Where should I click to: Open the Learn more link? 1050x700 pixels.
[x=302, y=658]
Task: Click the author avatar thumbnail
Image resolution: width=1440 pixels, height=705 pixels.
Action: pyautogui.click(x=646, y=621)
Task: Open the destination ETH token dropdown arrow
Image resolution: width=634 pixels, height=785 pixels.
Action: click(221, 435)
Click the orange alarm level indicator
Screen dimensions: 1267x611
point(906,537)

* * *

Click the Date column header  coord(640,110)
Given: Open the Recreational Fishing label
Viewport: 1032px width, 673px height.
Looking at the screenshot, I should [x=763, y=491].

:: WHAT YOU ARE ASKED TO DO ::
Whenever the word "Task" shows up in a line of the entries above, copy that line.

:: RESPONSE TO THE EXERCISE ::
Task: Click the author avatar thumbnail
Task: Open the destination ETH token dropdown arrow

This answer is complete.